Devon Still needed some good news. The Cincinnati Bengals rookie’s daughter, Leah, has been battling stage 4 cancer at the same time he was battling to make the team. Last week Still was cut, but when the organization learned of his situation, they signed him back to the practice squad. He was on the team, sort of. The practice squad allows him to practice with the players but doesn't allow him to dress for game days, meaning that he would never actually play in a game unless he was on the active roster.
It didn't matter to Still, though. Being signed to the team meant that he would earn some $6,300 a week. Plus—and most important—he would receive much-needed health insurance for his daughter, who, ESPN notes, has been given a 50-50 chance of surviving.
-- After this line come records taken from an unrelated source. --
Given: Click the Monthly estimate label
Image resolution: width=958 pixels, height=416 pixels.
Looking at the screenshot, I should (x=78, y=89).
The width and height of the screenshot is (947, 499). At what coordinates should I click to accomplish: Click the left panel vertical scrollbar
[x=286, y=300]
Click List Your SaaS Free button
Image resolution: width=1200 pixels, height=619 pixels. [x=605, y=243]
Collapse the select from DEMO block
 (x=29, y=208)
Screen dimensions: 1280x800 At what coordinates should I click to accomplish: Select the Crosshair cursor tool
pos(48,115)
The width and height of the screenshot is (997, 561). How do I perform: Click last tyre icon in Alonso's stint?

"I wanted to make the roster, but I have a lot of stuff going on right now that I can't give football 100 percent," Still said to reporters last week. "[The team] could have just washed their hands completely of it. Said, 'We don't care what's going on in his personal life, we just want people who can care 100 percent on football.' That's, after all, what they pay us to do."
Word of Still's situation and the Bengals' kindness spread. On Monday the Bengals announced that all sales of Still's No. 75 jersey would go to pediatric-cancer research, and less than 24 hours later, ESPN reported that it was the Bengals' fastest-selling jersey in team history.
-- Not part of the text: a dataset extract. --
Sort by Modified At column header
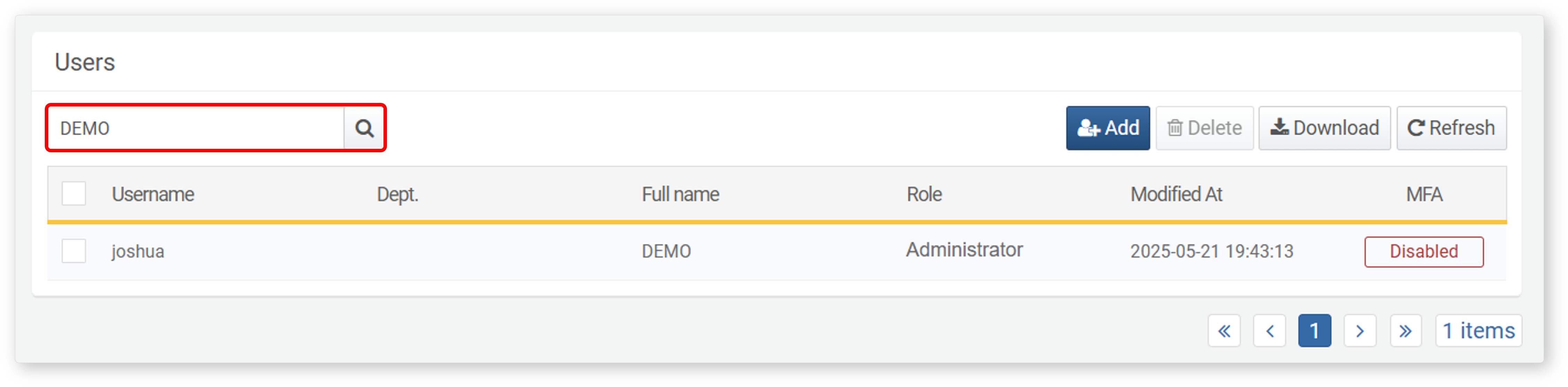[1176, 194]
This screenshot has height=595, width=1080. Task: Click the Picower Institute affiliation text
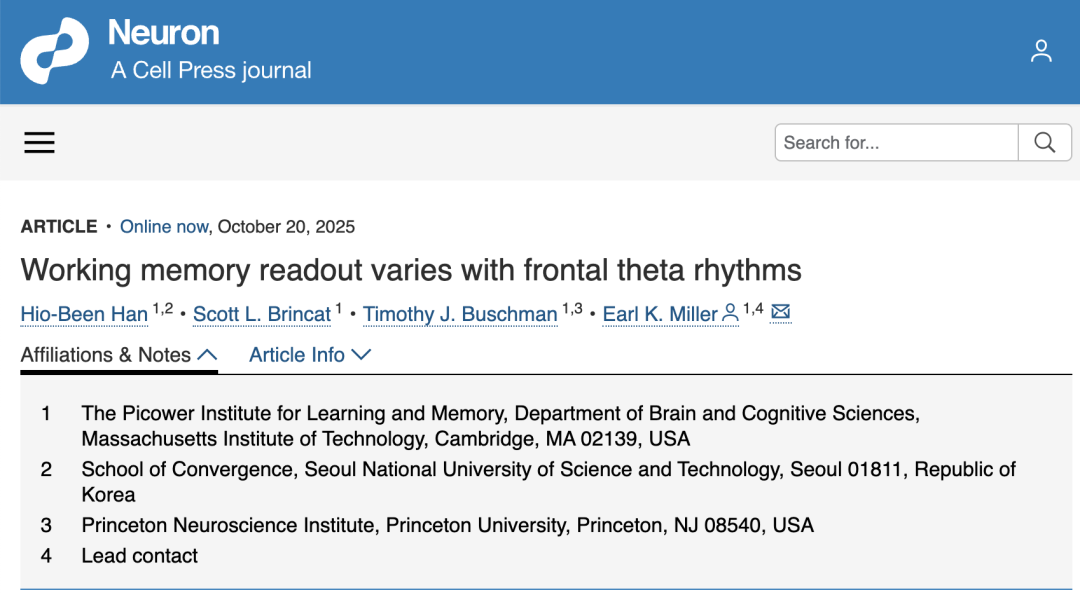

But that is not all. The Bengals have also solidified their commitment to the rookie: It was announced Tuesday that Still has been signed to the active 53-man roster.
"We have an open roster spot, and this is the best football move we can make to fill it," coach Marvin Lewis said in a statement viewed by ESPN. "We think Devon is ready to rejoin our line rotation and be productive. It already was stated that a big reason Devon opened on the practice squad was that he couldn't fully focus on football this preseason. He had to take care of his daughter. But Devon has told us he feels ready to contribute now, so it's the right move at the right time. And we've told Devon he can still be afforded the personal time he needs to attend to his daughter's care."